Depuis lors, la Tunisie a beaucoup renforcé la sécurité des lieux touristiques, et plus aucune attaque revendiquée par l’État islamique n’a été signalée – contrairement à plusieurs pays européens (France, Belgique, Angleterre, Allemagne). Reste que depuis cette date, les touristes ne sont jamais revenus. Et des milliers de personnes ont perdu leur job. En 2010, plus de 4 millions d’Européens étaient venus profiter du soleil tunisien durant leurs vacances.

Après la « révolution » et les attentats « terroristes », leur nombre a diminué de près de 70%. Le chômage, la crise économique, fragilisent encore davantage la démocratie naissante de la Tunisie, seule réussite des « printemps arabes ». Et les jeunes, désœuvrés, sans perspectives, risquent de se tourner encore davantage vers Daesh.

Alors que la Tunisie, la Turquie ou l’Égypte sont désertées par des touristes craignant d’être pris pour cibles d’attentats, les pays du Sud de l’Europe, eux, croulent sous un flot ininterrompu qui met leurs nerfs à rude épreuve. Des habitants de Barcelone en Espagne sont par exemple descendus dans la rue pour dénoncer cette véritable invasion qui ne leur laisse aucun répit, de jour comme de nuit.

De nombreux jeunes du nord de l’Europe choisissent cette destination pour se défouler au soleil, et ces fêtards ivres qui hurlent sous leurs fenêtres au milieu de la nuit ont eu raison du sens de l’hospitalité des Barcelonais. Le maire de Barcelone lui-même a tiré la sonnette d’alarme : sa ville n’est plus en mesure d’absorber les millions de touristes qui déferlent à toutes les périodes de l’année.

Deux exemples peut-être extrêmes, mais qui ont le mérite de poser quelques questions pertinentes, à l’heure où le tourisme continue à être présenté comme la panacée pour le développement des pays, notamment en Afrique. Des études ont en effet montré que de miser sur le tourisme pour le développement d’un pays  peut se révéler être un calcul hasardeux.

Les touristes sont connus pour leur volatilité ; et au moindre trouble, tel un essaim de criquets pèlerins, ils s’envolent vers d’autres cieux plus paisibles. Que deviennent alors les investissements faramineux consacrés aux infrastructures, aux luxueux complexes hôteliers, destinées aux touristes étrangers ?

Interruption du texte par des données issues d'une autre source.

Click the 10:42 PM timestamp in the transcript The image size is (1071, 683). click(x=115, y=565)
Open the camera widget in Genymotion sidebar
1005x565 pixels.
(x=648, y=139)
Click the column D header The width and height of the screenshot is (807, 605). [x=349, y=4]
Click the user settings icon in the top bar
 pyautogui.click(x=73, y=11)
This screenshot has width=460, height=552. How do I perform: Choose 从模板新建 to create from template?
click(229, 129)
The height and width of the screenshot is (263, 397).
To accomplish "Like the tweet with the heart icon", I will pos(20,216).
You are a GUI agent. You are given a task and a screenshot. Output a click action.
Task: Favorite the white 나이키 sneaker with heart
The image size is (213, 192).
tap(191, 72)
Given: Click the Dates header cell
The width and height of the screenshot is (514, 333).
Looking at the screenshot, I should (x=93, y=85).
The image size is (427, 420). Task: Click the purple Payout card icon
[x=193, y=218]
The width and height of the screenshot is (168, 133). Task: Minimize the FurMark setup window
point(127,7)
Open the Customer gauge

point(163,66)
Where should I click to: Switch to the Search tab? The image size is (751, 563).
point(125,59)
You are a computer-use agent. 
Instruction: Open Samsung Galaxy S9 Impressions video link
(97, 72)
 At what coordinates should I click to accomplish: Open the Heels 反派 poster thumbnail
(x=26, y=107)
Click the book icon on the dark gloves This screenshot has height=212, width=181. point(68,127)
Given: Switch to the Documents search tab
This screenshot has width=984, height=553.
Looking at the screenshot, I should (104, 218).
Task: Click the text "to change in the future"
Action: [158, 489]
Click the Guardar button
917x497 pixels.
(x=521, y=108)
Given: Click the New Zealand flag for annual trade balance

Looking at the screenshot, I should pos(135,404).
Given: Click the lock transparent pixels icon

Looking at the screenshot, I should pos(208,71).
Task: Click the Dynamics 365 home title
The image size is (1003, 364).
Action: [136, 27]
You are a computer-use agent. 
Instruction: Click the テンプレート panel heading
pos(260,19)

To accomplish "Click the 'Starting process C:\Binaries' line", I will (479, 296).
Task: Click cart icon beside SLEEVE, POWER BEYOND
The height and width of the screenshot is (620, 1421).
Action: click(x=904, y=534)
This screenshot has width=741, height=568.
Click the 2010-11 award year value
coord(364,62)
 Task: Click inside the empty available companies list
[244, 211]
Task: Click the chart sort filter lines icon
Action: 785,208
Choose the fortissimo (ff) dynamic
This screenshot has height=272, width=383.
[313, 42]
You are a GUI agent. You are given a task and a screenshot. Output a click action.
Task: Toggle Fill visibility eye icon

D’autres études ont également montré que les retombées financières de l’industrie du tourisme atterrissent surtout dans les poches des grandes groupes internationaux qui gèrent hôtels et transports, ne laissant souvent pas grand’chose au pays hôte, qu’il s’agisse des caisses de l’État ou de créations d’emplois dignes de ce nom pour la population.

En revanche, les effets pervers - tels que le tourisme sexuel par exemple, ou l’accaparement d’eau dans des régions qui en manquent - sont eux, bien réels. La question qui se pose est donc de savoir si plutôt que de tout mettre en œuvre pour attirer des touristes étrangers qui risquent de fuir à la première alerte sanitaire, politique, économique, terroriste, il ne vaudrait pas mieux investir pour les gens du pays, afin qu’ils vivent bien et soient à l’aise dans leur propre pays.